In less than a year, the Reserve Bank of India (RBI) has been pushed to impose a moratorium on the second bank as the sequel of financial institution's struggle in mitigating the crisis in regulating its liquidity and banking transactions, which had signaled the state of a plunge in the banking sector.
Earlier this year, RBI had restricted YES Bank in carrying out its banking operations and seized the control of a bank after the fast-growing private bank had plummeted due to rising Non-Performing Assets and debts. Now, on Tuesday, the RBI had carried out a similar strike against Lakshmi Vilas Bank and seized its operations, pushing the Tamil Nadu based bank to face a fresh ordeal.
The Central government has on Tuesday, based on the recommendation from the RBI, imposed a one-month moratorium on Lakshmi Vilas Bank (LVB) with effect from 6 pm on November 17 until December 16, and during the tenure of the moratorium, the customers of LVB are limited in withdrawing their cash from the bank. The development has come when LVB struggled to find a regulator to fix the crisis and to meet minimum capital requirements as per the standards of RBI.
According to reports, LVB has been struggling for capital and in the September quarter, the bank witnessed that the capital adequacy ratio failed to cop up to the regulatory norms and turned negative. The bank has been ailing to revive and its loss had widened to Rs 397 crore in the September quarter from Rs 357 crore in the year earlier.
In its statement, RBI said that the financial position of Lakshmi Vilas Bank had undergone a sharp decline with the bank incurring continuous losses over the last three years, eroding its net-worth. In the absence of any viable strategic plan, declining advances, and mounting non-performing assets (NPAs), the losses are expected to continue. The Reserve Bank further stated that LVB has been experiencing a continuous withdrawal of deposits and low levels of liquidity.
The Tamil Nadu based bank had also witnessed issues over its governance and practices in recent years, which pushed the financial institution to see its performance getting deteriorated. LVB has been under RBI's Prompt Corrective Action (PCA), which is a framework under which banks with weak financial metrics are put under watch by the RBI, since September 2019. In the September quarter of the current year, the Capital Adequacy Ratio (CAR) plunged to -2.85% as on September 30, against a regulatory minimum of 10.875%.
According to reports, the latest available numbers show that LVB had deposits of Rs 20,973 crore and a loan book of Rs 13,505 crore.

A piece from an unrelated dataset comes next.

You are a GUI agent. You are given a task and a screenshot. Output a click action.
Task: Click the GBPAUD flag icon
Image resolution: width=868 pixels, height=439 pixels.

As of March 31, 2020, the 20 largest depositors of the bank had Rs 1,580 crore in the bank, which comprised 7.37% of the bank's deposits. As the sequel getting away from the tracks of maintaining a steady run with meeting the regulatory norms, the RBI has now seized its control and imposed a one-month moratorium and LVB would likely witness a bankruptcy like YES Bank.
After placing LVB under the moratorium, the RBI had appointed TN Manoharan, a former non-executive chairman of Canara Bank, as the administrator of LVB. Along with LVB and YES Bank, the RBI had recently seized control of Punjab and Maharashtra Co-operative Bank after it faced a similar crisis. With taking over the control of LVB, the RBI had rolled out the proposal of merging LVB with the Delhi-based DBS Bank India Limited.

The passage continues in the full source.